◆ WORK TO COMPLETE
Copy the following entries verbatim.
─── DATASET CONTENT ───
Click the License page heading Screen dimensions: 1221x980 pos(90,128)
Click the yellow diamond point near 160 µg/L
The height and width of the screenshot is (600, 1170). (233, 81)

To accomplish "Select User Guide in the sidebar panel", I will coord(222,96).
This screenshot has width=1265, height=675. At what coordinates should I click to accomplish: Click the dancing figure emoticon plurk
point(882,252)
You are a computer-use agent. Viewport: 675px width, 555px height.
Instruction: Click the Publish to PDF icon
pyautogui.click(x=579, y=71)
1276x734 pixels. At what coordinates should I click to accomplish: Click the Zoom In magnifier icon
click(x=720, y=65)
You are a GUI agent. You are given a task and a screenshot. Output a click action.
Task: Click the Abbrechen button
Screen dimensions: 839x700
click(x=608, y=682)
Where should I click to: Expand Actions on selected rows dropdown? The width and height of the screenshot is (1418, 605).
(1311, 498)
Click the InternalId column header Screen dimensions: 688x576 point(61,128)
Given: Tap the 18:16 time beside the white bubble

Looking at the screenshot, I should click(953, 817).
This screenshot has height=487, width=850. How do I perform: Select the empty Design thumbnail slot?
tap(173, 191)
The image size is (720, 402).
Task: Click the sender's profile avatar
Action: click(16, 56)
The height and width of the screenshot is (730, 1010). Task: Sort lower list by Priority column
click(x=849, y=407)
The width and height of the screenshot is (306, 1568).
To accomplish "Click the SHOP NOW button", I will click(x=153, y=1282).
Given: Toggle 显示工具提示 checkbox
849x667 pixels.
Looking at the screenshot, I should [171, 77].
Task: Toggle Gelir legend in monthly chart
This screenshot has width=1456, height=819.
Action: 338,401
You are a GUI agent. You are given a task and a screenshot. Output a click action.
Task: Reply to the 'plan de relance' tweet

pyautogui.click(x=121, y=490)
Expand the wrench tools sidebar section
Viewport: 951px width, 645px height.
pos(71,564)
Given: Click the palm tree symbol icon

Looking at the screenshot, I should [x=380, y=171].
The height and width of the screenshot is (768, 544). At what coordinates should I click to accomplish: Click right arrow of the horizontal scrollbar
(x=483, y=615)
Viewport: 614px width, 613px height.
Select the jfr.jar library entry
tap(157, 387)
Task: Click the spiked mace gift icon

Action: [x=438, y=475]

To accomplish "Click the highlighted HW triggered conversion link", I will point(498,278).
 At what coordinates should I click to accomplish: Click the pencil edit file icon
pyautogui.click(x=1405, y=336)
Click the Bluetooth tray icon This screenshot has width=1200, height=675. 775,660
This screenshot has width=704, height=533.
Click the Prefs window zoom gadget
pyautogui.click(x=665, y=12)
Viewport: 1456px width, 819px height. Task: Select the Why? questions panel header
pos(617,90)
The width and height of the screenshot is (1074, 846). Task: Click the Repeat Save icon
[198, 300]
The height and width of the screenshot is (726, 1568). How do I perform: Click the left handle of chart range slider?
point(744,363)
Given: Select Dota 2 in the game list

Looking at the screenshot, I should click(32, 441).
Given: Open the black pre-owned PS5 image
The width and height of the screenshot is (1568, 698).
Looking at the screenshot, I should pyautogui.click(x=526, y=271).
───
◆ SOLUTION FOR THIS TASK
Click the License page heading Screen dimensions: 1221x980 pos(90,128)
Click the yellow diamond point near 160 µg/L
The height and width of the screenshot is (600, 1170). (233, 81)

To accomplish "Select User Guide in the sidebar panel", I will coord(222,96).
This screenshot has width=1265, height=675. At what coordinates should I click to accomplish: Click the dancing figure emoticon plurk
point(882,252)
You are a computer-use agent. Viewport: 675px width, 555px height.
Instruction: Click the Publish to PDF icon
pyautogui.click(x=579, y=71)
1276x734 pixels. At what coordinates should I click to accomplish: Click the Zoom In magnifier icon
click(x=720, y=65)
You are a GUI agent. You are given a task and a screenshot. Output a click action.
Task: Click the Abbrechen button
Screen dimensions: 839x700
click(x=608, y=682)
Where should I click to: Expand Actions on selected rows dropdown? The width and height of the screenshot is (1418, 605).
(1311, 498)
Click the InternalId column header Screen dimensions: 688x576 point(61,128)
Given: Tap the 18:16 time beside the white bubble

Looking at the screenshot, I should click(953, 817).
This screenshot has height=487, width=850. How do I perform: Select the empty Design thumbnail slot?
tap(173, 191)
The image size is (720, 402).
Task: Click the sender's profile avatar
Action: click(16, 56)
The height and width of the screenshot is (730, 1010). Task: Sort lower list by Priority column
click(x=849, y=407)
The width and height of the screenshot is (306, 1568).
To accomplish "Click the SHOP NOW button", I will click(x=153, y=1282).
Given: Toggle 显示工具提示 checkbox
849x667 pixels.
Looking at the screenshot, I should [171, 77].
Task: Toggle Gelir legend in monthly chart
This screenshot has width=1456, height=819.
Action: 338,401
You are a GUI agent. You are given a task and a screenshot. Output a click action.
Task: Reply to the 'plan de relance' tweet

pyautogui.click(x=121, y=490)
Expand the wrench tools sidebar section
Viewport: 951px width, 645px height.
pos(71,564)
Given: Click the palm tree symbol icon

Looking at the screenshot, I should [x=380, y=171].
The height and width of the screenshot is (768, 544). At what coordinates should I click to accomplish: Click right arrow of the horizontal scrollbar
(x=483, y=615)
Viewport: 614px width, 613px height.
Select the jfr.jar library entry
tap(157, 387)
Task: Click the spiked mace gift icon

Action: [x=438, y=475]

To accomplish "Click the highlighted HW triggered conversion link", I will point(498,278).
 At what coordinates should I click to accomplish: Click the pencil edit file icon
pyautogui.click(x=1405, y=336)
Click the Bluetooth tray icon This screenshot has width=1200, height=675. 775,660
This screenshot has width=704, height=533.
Click the Prefs window zoom gadget
pyautogui.click(x=665, y=12)
Viewport: 1456px width, 819px height. Task: Select the Why? questions panel header
pos(617,90)
The width and height of the screenshot is (1074, 846). Task: Click the Repeat Save icon
[198, 300]
The height and width of the screenshot is (726, 1568). How do I perform: Click the left handle of chart range slider?
point(744,363)
Given: Select Dota 2 in the game list

Looking at the screenshot, I should click(32, 441).
Given: Open the black pre-owned PS5 image
The width and height of the screenshot is (1568, 698).
Looking at the screenshot, I should pyautogui.click(x=526, y=271).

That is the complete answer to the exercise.